EXERCISE DIRECTIONS:
Lay out as a numbered list, with blank lines left out, the lines of the listing below from its first line through the line that contains "Image resolution: width=1920".

INPUT:
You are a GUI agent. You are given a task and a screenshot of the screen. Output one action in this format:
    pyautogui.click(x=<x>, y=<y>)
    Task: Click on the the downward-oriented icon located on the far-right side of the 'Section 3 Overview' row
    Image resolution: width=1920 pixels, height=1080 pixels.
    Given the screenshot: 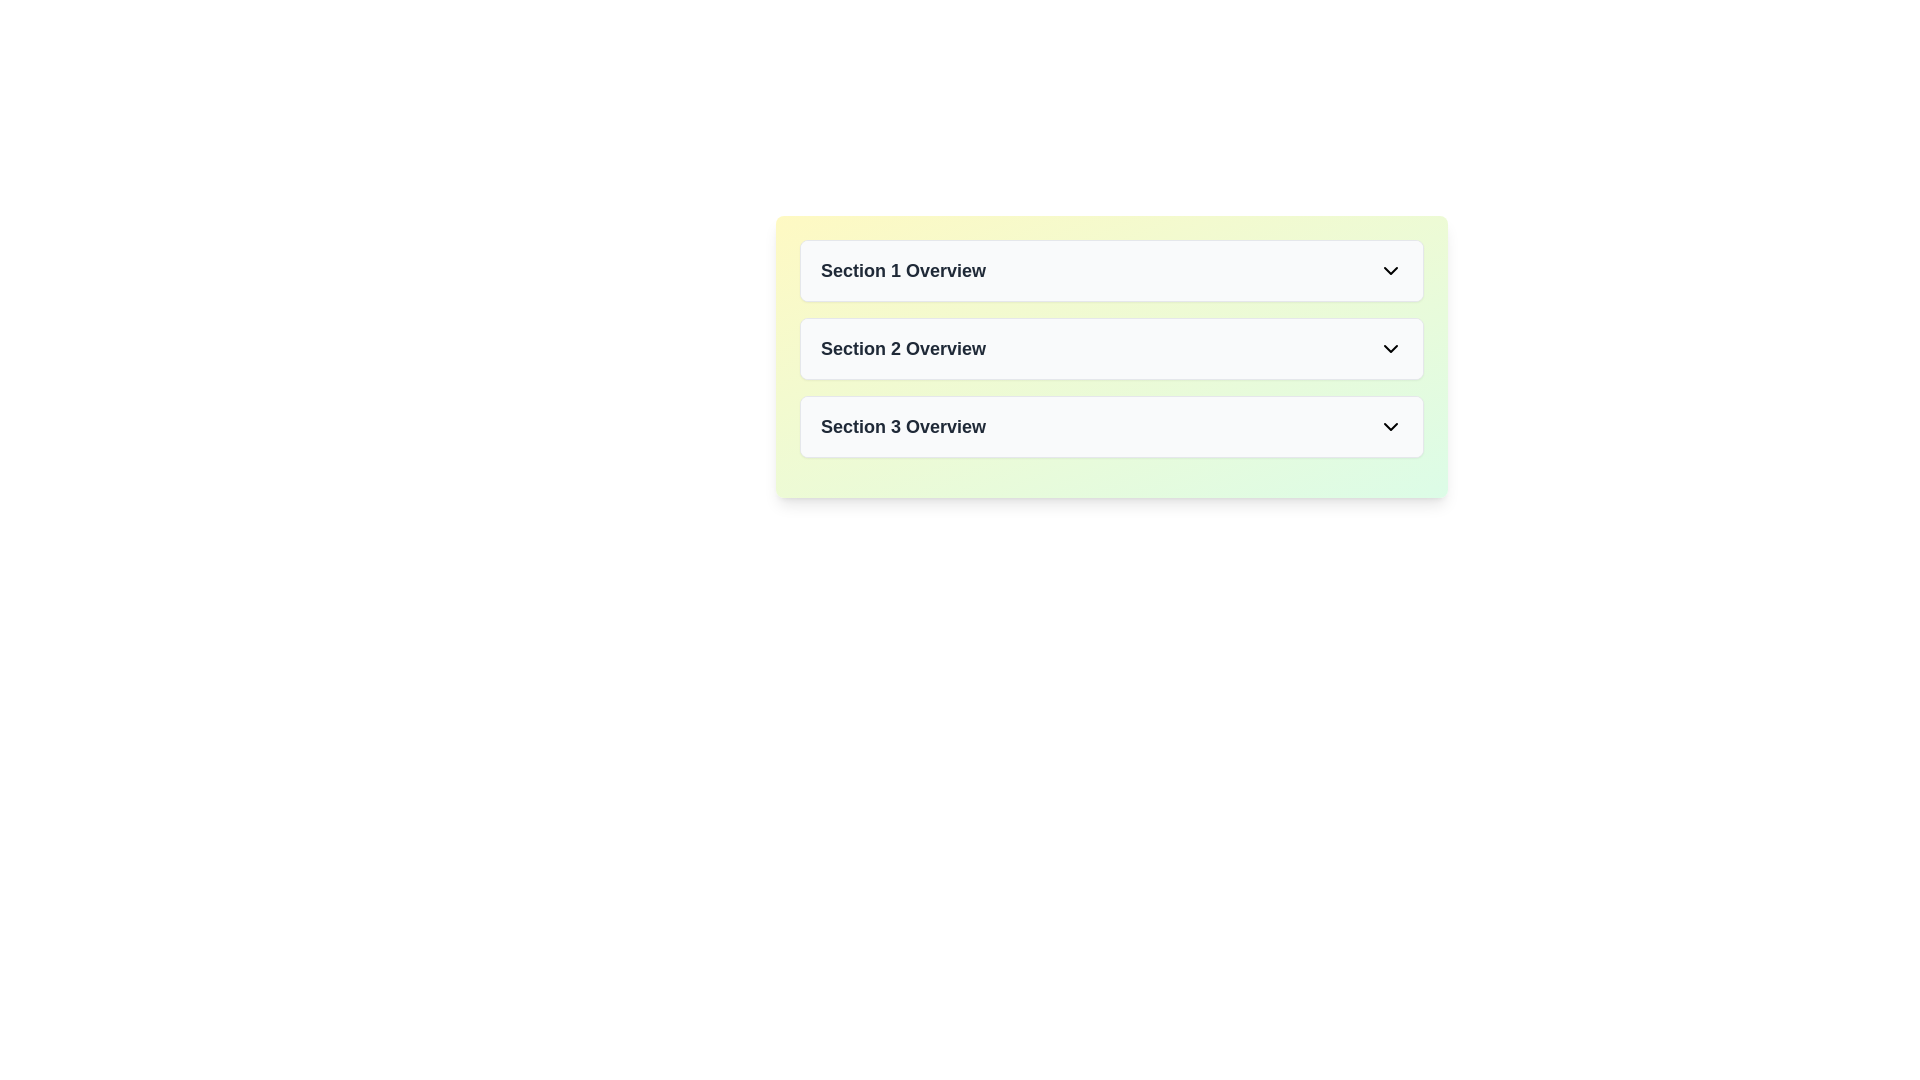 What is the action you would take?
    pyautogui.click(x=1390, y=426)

WORKED SOLUTION:
1. You are a GUI agent. You are given a task and a screenshot of the screen. Output one action in this format:
2.     pyautogui.click(x=<x>, y=<y>)
3.     Task: Click on the the downward-oriented icon located on the far-right side of the 'Section 3 Overview' row
4.     Image resolution: width=1920 pixels, height=1080 pixels.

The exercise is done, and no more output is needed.